In ITV’s newest dating show, eight singletons – four men, four women – are thrown together in a luxe country house for a fortnight as the world looks on in judgment. Nothing unusual there, except that in My Mum, Your Dad each of the contestants are in their forties or fifties and are parents to adult children. Unbeknown to them, those children are holed up in a nearby house known as “the bunker” from where, in varying states of mortification, they get to witness their mums and dads on the pull.

From Perfect Match to Too Hot to Handle, television is awash with reality series built around young, beautiful people in microscopic beachwear getting it on with other young, beautiful people. My Mum, Your Dad is thus billed as a corrective to the genre’s obsession with youth, moving the spotlight to mid-lifers. Think of it as Love Island but with added Spanx.

The series is hosted by Davina McCall, reality TV lifer and champion of menopausal women everywhere, who bounds into the house in the opening episode in a white playsuit and announces to the contestants that they will each be going on a date. Among those assembled are Paul, the owner of a decorating company who, according to his student daughter Mazey, has been on lots of dates but thus far failed to make any lasting connections. This may or may not be because he doesn’t like to wear socks.

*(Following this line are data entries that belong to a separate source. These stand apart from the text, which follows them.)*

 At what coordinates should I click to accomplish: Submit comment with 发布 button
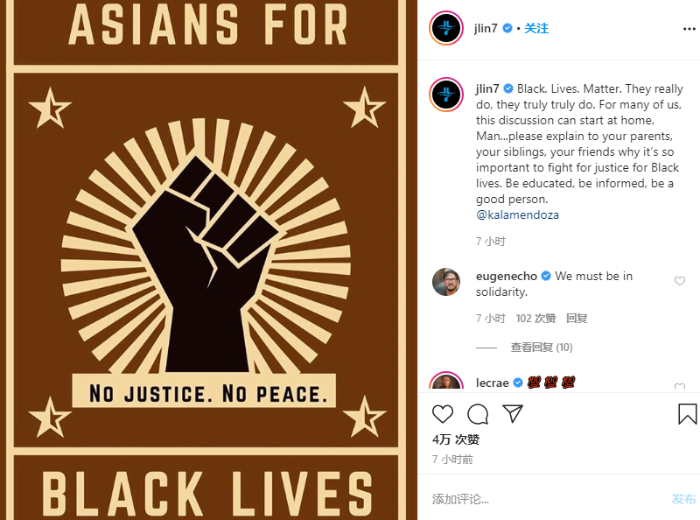(x=684, y=499)
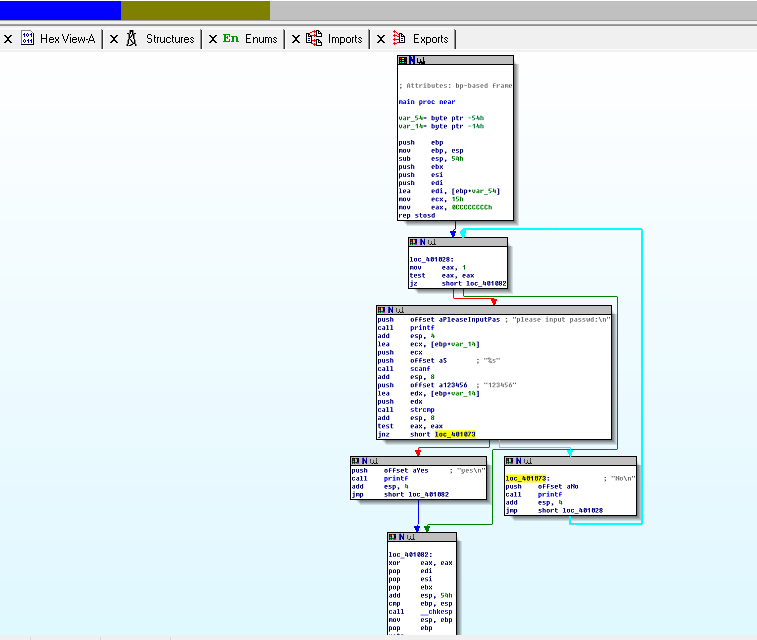
Task: Click olive segment of the navigation band
Action: point(195,10)
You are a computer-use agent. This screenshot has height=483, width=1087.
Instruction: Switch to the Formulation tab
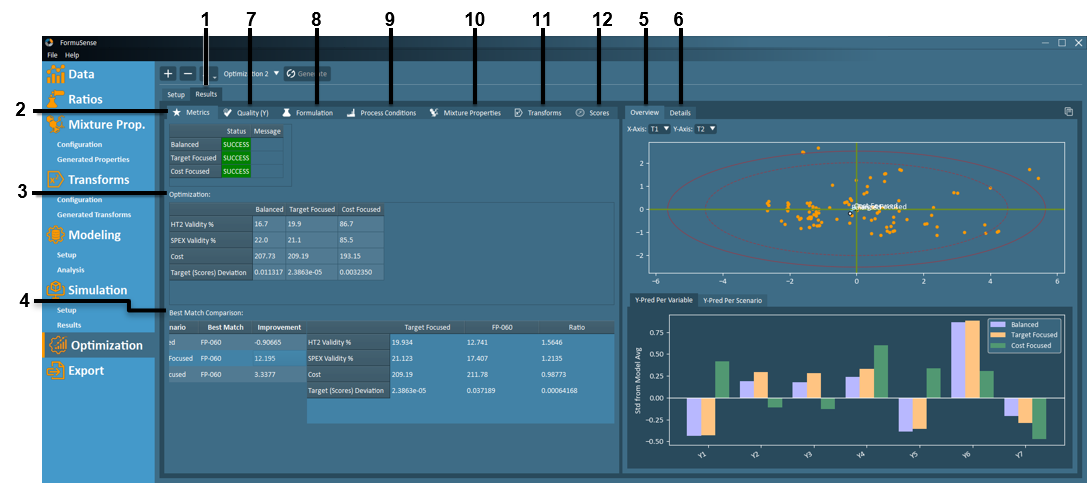(x=308, y=113)
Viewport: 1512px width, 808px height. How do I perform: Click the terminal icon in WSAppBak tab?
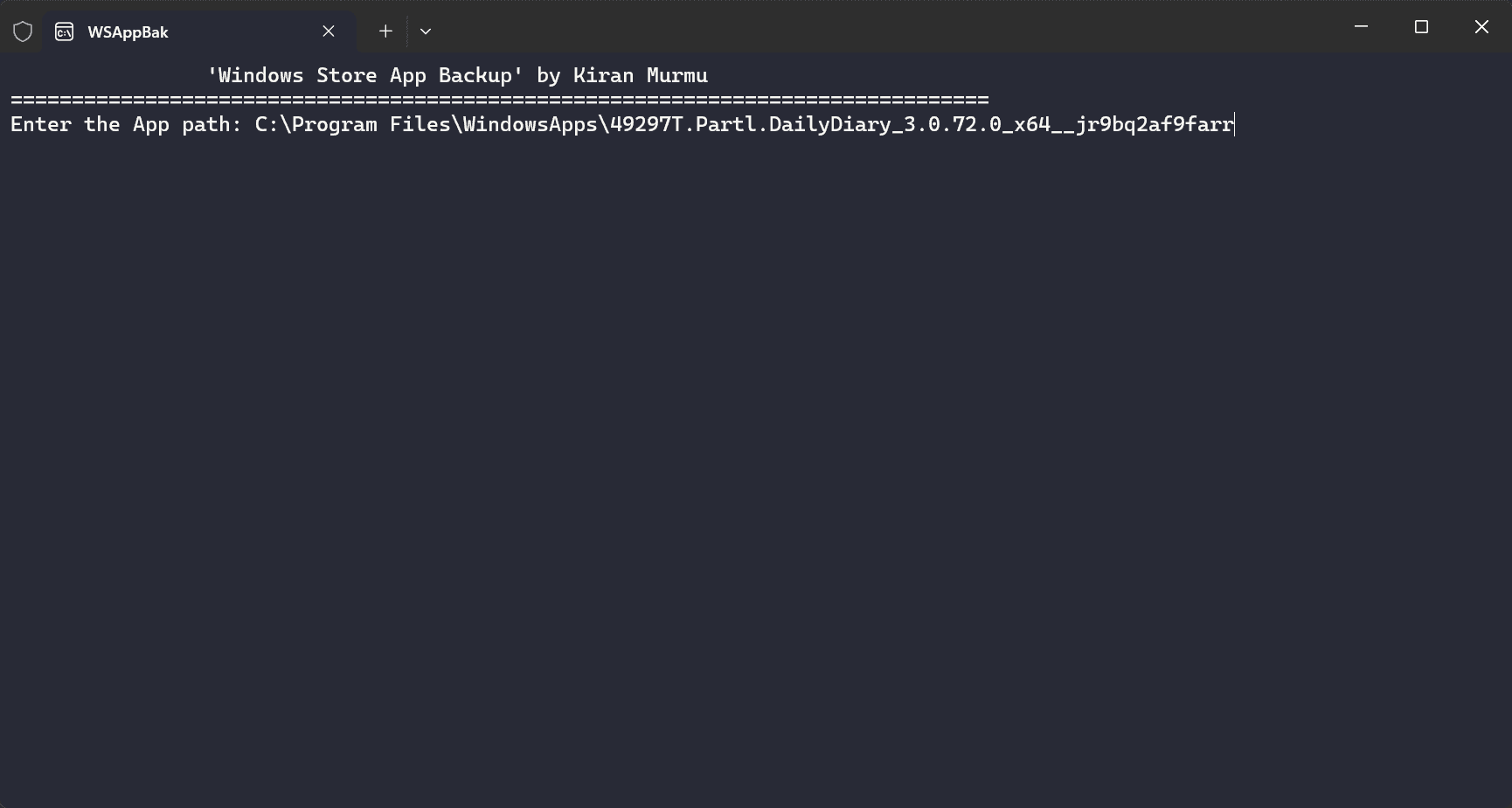coord(64,32)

There’s also postman Roger, who is a dead ringer for Bake Off stalwart Paul Hollywood and whose silver-fox looks send ripples of delight through the female participants. Roger, nonetheless, retains the haunted look of a man who has been taken hostage, which is doubtless connected to the fact that his wife died just a year ago and he has been coaxed onto the programme by his daughter, Jess. There’s also Monique who knows what she likes and likes what she knows and who, on her first date with Paul, enacts a cross-examination worthy of the Stasi.

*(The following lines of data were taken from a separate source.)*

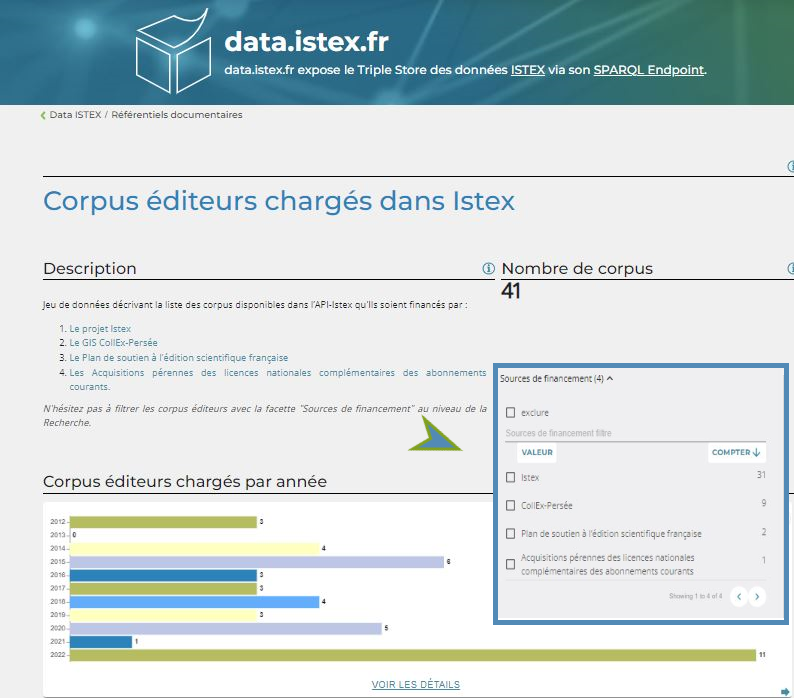Check the Istex funding source checkbox
This screenshot has height=698, width=794.
coord(511,478)
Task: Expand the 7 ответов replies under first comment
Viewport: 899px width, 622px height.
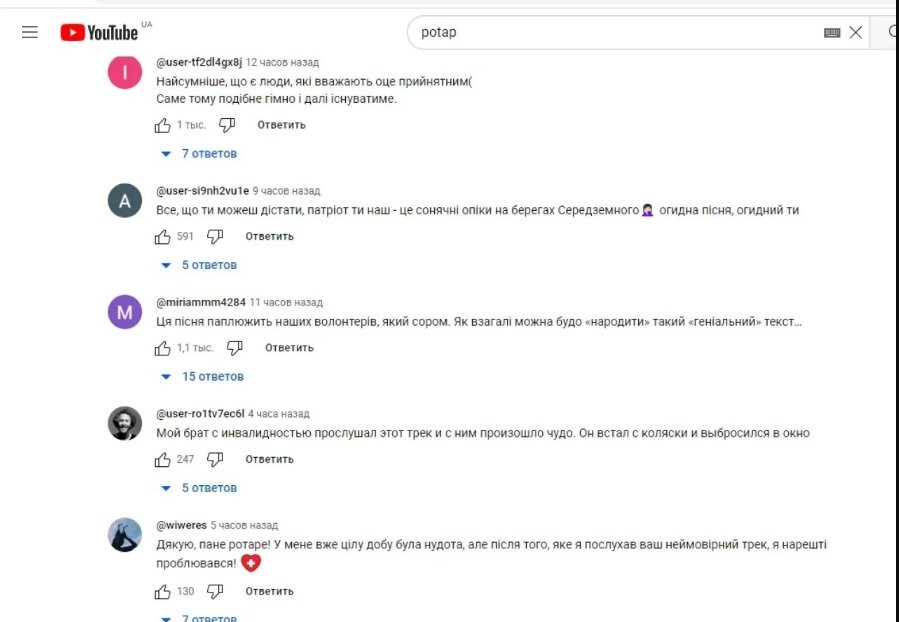Action: pyautogui.click(x=199, y=154)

That the contestants have been around the block, and have variously navigated heartbreak, single parenthood, divorce and bereavement, lends an emotional heft that a dating show featuring a cast of twentysomethings couldn’t hope to attain. But it turns out that this isn’t enough for producers who have introduced a twist by inviting the participants’ children to manipulate events from afar. I’ve only seen the first episode so it’s too early to know how this will work in practice. But if I were on the show and it was my offspring meddling in my love life, they would be sent to bed without any tea once it was all over, never mind how old they are. The show’s producers appear to have mistaken the middle-aged contestants for helpless geriatrics who can no longer be trusted to boil a kettle, let alone make decisions about who they’d like to date.

While there is much to admire in a show that aims to tackle the ageism that is a feature not just of reality television but of the TV industry as a whole, there is a flaw in My Mum, Your Dad that even the title gives away. This is a series about middle age as seen through the eyes of youngsters, complete with the ruthless judgment and misplaced embarrassment that comes with that. But far from being washed up, these men and women are still in the prime of their lives and have wisdom and life experience to burn. Is it too much to ask that they be treated as such?